» Exercise data:
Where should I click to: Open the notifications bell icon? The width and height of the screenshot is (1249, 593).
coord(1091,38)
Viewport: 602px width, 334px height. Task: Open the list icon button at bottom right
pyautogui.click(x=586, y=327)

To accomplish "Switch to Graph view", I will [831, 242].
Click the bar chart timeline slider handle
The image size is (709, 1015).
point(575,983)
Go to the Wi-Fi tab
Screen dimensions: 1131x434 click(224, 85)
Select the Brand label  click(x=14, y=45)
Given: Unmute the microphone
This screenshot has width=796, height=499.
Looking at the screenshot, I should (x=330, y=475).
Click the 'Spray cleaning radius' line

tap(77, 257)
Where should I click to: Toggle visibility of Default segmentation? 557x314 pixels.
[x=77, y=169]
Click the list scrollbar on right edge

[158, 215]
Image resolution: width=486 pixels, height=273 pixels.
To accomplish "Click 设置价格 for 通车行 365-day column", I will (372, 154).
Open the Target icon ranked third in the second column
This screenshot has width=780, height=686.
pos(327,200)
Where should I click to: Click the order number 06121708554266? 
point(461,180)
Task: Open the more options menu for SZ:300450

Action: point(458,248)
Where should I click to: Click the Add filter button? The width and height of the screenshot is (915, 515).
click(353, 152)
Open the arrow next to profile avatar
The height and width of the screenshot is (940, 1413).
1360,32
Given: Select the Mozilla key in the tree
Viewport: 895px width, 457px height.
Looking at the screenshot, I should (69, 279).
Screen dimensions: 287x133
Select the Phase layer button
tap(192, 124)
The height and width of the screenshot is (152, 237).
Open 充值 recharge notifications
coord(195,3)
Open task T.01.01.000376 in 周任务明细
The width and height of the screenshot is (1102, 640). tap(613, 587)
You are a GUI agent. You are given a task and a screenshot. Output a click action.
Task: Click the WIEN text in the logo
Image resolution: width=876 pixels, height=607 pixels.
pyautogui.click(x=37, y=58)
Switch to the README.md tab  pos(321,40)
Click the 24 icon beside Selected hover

» Aim of the task: An exact transcript of all the records is the expected result.

» Response:
Where should I click to: Open the notifications bell icon? The width and height of the screenshot is (1249, 593).
coord(1091,38)
Viewport: 602px width, 334px height. Task: Open the list icon button at bottom right
pyautogui.click(x=586, y=327)

To accomplish "Switch to Graph view", I will [831, 242].
Click the bar chart timeline slider handle
The image size is (709, 1015).
point(575,983)
Go to the Wi-Fi tab
Screen dimensions: 1131x434 click(224, 85)
Select the Brand label  click(x=14, y=45)
Given: Unmute the microphone
This screenshot has width=796, height=499.
Looking at the screenshot, I should (x=330, y=475).
Click the 'Spray cleaning radius' line

tap(77, 257)
Where should I click to: Toggle visibility of Default segmentation? 557x314 pixels.
[x=77, y=169]
Click the list scrollbar on right edge

[158, 215]
Image resolution: width=486 pixels, height=273 pixels.
To accomplish "Click 设置价格 for 通车行 365-day column", I will (372, 154).
Open the Target icon ranked third in the second column
This screenshot has width=780, height=686.
pos(327,200)
Where should I click to: Click the order number 06121708554266? 
point(461,180)
Task: Open the more options menu for SZ:300450

Action: point(458,248)
Where should I click to: Click the Add filter button? The width and height of the screenshot is (915, 515).
click(353, 152)
Open the arrow next to profile avatar
The height and width of the screenshot is (940, 1413).
1360,32
Given: Select the Mozilla key in the tree
Viewport: 895px width, 457px height.
Looking at the screenshot, I should (69, 279).
Screen dimensions: 287x133
Select the Phase layer button
tap(192, 124)
The height and width of the screenshot is (152, 237).
Open 充值 recharge notifications
coord(195,3)
Open task T.01.01.000376 in 周任务明细
The width and height of the screenshot is (1102, 640). tap(613, 587)
You are a GUI agent. You are given a task and a screenshot. Output a click action.
Task: Click the WIEN text in the logo
Image resolution: width=876 pixels, height=607 pixels.
pyautogui.click(x=37, y=58)
Switch to the README.md tab  pos(321,40)
Click the 24 icon beside Selected hover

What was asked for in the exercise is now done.